**TRECHO SELECIONADO:**

═══

Expoente jurista da República de Weimar, Hans Kelsen também teorizou acerca da guarda constitucional, porém, em oposição à ideia esposada por Carl Schmitt na obra O guardião da Constituição.

Apesar de questionar diversas premissas da teoria da Guarda da Constituição schmittiana, Kelsen concordava quanto à pertinência de uma análise dos limites da jurisdição, enfatizando que, caso se almejasse restringir o poder dos tribunais, não se deveria “operar com chavões vagos como ‘liberdade’, ‘igualdade’, ‘justiça’, etc”, senão poderia ocorrer uma indesejável transferência de poder.[2]

Prosseguindo em seu estudo, Kelsen exteriorizava de forma mais clara que, nos casos mais importantes de violação constitucional, Parlamento e governo seriam partes litigantes, o que justificaria o reconhecimento do Judiciário como o poder neutro livre das tensões entre Parlamento e Governo.

Hans Kelsen mostrava-se contrário à visão schmittiana de ter-se na figura do Presidente do Reich, única e exclusivamente, o Guardião da Constituição que, segundo o autor austríaco, seria um dos guardiões, zelando pelo controle de constitucionalidade sobre os atos emanados do Executivo e às vezes do Legislativo.

A Constituição austríaca possuía duas jurisdições distintas: a jurisdição constitucional e a jurisdição administrativa. A primeira destinava-se ao controle de constitucionalidade dos atos jurídicos, enquanto a segunda limitava-se a aferir sua conformidade às leis. Assim sendo, a jurisdição constitucional era vista como uma jurisdição administrativa especial, pois controlava a constitucionalidade do ato administrativo, e não sua simples conformidade à lei.

Em síntese, o limite teórico-jurídico entre jurisdição constitucional e jurisdição administrativa resultava tão somente da diferença entre constitucionalidade direta e indireta. Todavia, existia um possibilidade mínima de controle a cargo da jurisdição administrativa, tendo em vista a necessidade da autoridade, ao aplicar a lei, verificar se aquilo que se apresentava como lei era de fato uma lei, isto é, se preenchia aos requisitos legais mínimos para sua configuração.

Em caso de um possível conflito entre lei federal e lei estadual, aplicava-se o princípio segundo o qual a lei posterior deveria prevalecer sobre a lei anterior. A Constituição não previa a prevalência da lei federal sobre a lei estadual.

═══

Dados de localização de palavras e elementos
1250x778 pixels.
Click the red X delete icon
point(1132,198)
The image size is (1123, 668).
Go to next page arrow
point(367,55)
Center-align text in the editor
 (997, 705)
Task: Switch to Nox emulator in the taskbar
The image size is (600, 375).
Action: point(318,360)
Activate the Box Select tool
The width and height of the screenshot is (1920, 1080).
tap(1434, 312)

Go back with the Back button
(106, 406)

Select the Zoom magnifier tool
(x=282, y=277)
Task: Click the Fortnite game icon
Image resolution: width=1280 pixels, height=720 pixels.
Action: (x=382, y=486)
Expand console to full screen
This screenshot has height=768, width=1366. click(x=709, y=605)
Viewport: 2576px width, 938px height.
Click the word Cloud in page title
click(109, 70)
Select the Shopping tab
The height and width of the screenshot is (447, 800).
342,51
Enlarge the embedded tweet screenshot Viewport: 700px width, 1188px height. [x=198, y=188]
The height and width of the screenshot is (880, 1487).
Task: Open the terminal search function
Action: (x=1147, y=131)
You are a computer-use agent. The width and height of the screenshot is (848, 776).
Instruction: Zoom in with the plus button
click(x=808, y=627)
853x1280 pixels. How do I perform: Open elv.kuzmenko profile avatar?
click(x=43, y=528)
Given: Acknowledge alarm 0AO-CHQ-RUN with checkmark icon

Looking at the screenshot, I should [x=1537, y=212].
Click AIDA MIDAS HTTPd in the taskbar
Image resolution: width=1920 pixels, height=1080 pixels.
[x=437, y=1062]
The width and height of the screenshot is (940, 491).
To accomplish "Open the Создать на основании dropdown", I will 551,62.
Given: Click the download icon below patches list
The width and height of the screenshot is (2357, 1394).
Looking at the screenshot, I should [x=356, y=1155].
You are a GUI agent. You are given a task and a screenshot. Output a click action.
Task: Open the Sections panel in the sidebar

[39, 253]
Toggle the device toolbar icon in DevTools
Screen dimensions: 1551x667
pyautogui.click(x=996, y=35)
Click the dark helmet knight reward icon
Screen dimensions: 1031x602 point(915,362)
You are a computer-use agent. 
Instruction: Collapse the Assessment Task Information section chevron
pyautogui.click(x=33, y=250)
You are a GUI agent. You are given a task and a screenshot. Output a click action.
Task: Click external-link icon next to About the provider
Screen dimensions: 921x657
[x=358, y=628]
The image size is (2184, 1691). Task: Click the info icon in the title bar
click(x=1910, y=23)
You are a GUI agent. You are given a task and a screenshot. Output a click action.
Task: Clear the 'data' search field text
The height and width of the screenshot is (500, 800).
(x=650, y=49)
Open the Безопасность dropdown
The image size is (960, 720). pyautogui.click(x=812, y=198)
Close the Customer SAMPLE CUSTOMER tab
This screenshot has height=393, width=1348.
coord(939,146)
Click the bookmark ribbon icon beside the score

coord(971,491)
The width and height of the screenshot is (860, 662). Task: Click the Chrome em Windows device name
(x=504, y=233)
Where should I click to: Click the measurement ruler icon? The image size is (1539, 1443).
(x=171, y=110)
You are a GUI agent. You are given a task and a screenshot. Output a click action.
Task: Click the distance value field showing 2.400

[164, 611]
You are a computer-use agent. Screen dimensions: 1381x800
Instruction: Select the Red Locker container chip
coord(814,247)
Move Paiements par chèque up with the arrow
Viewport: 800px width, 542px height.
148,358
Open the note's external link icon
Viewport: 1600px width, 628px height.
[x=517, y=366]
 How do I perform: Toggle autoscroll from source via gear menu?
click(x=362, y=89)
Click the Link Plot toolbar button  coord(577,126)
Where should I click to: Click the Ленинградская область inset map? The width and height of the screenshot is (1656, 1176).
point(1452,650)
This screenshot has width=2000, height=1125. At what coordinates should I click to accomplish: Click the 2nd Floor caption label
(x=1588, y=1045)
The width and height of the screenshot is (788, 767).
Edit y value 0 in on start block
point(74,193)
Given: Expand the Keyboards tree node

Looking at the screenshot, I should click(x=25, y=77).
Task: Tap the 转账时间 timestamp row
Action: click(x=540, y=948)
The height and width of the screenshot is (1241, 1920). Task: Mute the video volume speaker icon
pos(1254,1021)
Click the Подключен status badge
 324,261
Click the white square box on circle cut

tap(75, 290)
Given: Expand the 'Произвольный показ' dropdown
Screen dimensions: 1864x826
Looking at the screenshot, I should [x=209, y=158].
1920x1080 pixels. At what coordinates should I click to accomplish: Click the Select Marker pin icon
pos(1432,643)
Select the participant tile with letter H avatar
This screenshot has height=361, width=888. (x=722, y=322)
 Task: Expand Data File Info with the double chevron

═══

**INSTRUÇÕES DE TRABALHO:**
1. Transforme em uma lista JSON de strings todos os registros desde a linha que contém "The width and height of the screenshot is (788, 767)." até o final dos registros, com uma string para cada linha e sem as linhas em branco.
2. Por favor, prossiga com o texto sobre a divergência entre Kelsen e Schmitt quanto ao guardião da Constituição a partir do ponto em que ele para.

**RESULTADOS ESPERADOS:**
1.
[
  "The width and height of the screenshot is (788, 767).",
  "Edit y value 0 in on start block",
  "point(74,193)",
  "Given: Expand the Keyboards tree node",
  "Looking at the screenshot, I should click(x=25, y=77).",
  "Task: Tap the 转账时间 timestamp row",
  "Action: click(x=540, y=948)",
  "The height and width of the screenshot is (1241, 1920). Task: Mute the video volume speaker icon",
  "pos(1254,1021)",
  "Click the Подключен status badge",
  " 324,261",
  "Click the white square box on circle cut",
  "tap(75, 290)",
  "Given: Expand the 'Произвольный показ' dropdown",
  "Screen dimensions: 1864x826",
  "Looking at the screenshot, I should [x=209, y=158].",
  "1920x1080 pixels. At what coordinates should I click to accomplish: Click the Select Marker pin icon",
  "pos(1432,643)",
  "Select the participant tile with letter H avatar",
  "This screenshot has height=361, width=888. (x=722, y=322)",
  " Task: Expand Data File Info with the double chevron"
]

2.
Ademais, a Corte Constitucional podia examinar de ofício a constitucionalidade de uma norma, desde que ela fosse pressuposto para a resolução de determinado caso concreto sujeito a sua apreciação. Da mesma forma, as leis anteriores à vigência da Constituição, que foram recepcionadas por ela, eram consideradas igualmente objeto de controle de constitucionalidade.

A declaração de inconstitucionalidade de uma lei acarretava a sua anulação, ou seja, essa decisão operava apenas para o futuro, produzindo efeitos prospectivos, a partir de sua publicação. A referida anulação podia referir-se a toda a norma ou apenas a algumas de suas disposições, bem como a Corte Constitucional podia estabelecer um prazo, nunca inferior a seis meses, para a sua invalidação. Dessa forma, o Poder Legislativo podia, nesse intervalo, editar uma lei compatível com a Constituição.

Insta ressaltar que a decisão de anulação da lei inconstitucional poderia gozar de um certo efeito retroativo, na medida em que a Corte Constitucional, quando examinava e anulava de oficio uma norma que era considerada como pressuposto para a solução de uma lide, não teria mais como aplicar a lei anulada, não obstante o fato correspondente ao mérito da questão tenha ocorrido na vigência da norma.

O Tribunal Constitucional possuía, ainda, o poder de examinar decretos e anulá-los em caso de inconstitucionalidade. Nesse caso, o tribunal ordinário que considerasse que o decreto a ser aplicado no caso concreto era contrário à lei, deveria interromper o processo e submeter à Corte Constitucional o pedido fundamentado de anulação do decreto. Diante dessa situação, todos os tribunais restavam vinculados á decisão da Corte, que produzia efeitos prospectivos.

Ocorre que a Corte Constitucional também podia anular de ofício um decreto em caso de ilegalidade, quando ele fosse pressuposto para a solução de determinado caso concreto. Essa decisão produzia efeitos pro futuro, atingindo sempre o caso pendente de solução que havia motivado o exame. Portanto, não era possível o estabelecimento de prazo para a cessação da vigência de um decreto ilegal.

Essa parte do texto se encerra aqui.